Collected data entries

Start of Block

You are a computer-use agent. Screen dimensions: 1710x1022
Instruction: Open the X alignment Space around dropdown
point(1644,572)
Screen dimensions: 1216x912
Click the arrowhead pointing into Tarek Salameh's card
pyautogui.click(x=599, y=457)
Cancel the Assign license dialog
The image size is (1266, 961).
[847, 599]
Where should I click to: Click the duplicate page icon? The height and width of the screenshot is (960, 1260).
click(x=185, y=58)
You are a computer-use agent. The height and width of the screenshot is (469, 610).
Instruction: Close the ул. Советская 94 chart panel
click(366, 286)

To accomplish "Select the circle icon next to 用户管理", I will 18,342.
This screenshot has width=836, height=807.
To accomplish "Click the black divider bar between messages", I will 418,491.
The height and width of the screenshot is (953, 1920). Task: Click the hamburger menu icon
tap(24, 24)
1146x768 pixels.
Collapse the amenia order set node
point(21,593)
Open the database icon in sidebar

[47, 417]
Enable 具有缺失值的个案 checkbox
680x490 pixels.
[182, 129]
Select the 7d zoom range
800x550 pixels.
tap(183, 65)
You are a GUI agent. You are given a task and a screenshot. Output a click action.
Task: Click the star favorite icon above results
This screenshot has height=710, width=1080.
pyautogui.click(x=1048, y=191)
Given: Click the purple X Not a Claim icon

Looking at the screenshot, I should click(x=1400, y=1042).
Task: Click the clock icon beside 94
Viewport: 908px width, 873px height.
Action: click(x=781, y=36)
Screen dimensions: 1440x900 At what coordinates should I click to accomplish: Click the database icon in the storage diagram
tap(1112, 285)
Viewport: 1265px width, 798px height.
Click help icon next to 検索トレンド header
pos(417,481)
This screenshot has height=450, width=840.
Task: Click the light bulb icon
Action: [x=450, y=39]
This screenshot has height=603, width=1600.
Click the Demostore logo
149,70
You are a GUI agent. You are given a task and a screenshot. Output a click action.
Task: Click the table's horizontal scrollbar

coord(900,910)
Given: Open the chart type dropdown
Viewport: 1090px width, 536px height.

End of Block

Every line above that holds "will" should be copied out.

To accomplish "Select the circle icon next to 用户管理", I will 18,342.
To accomplish "Click the black divider bar between messages", I will 418,491.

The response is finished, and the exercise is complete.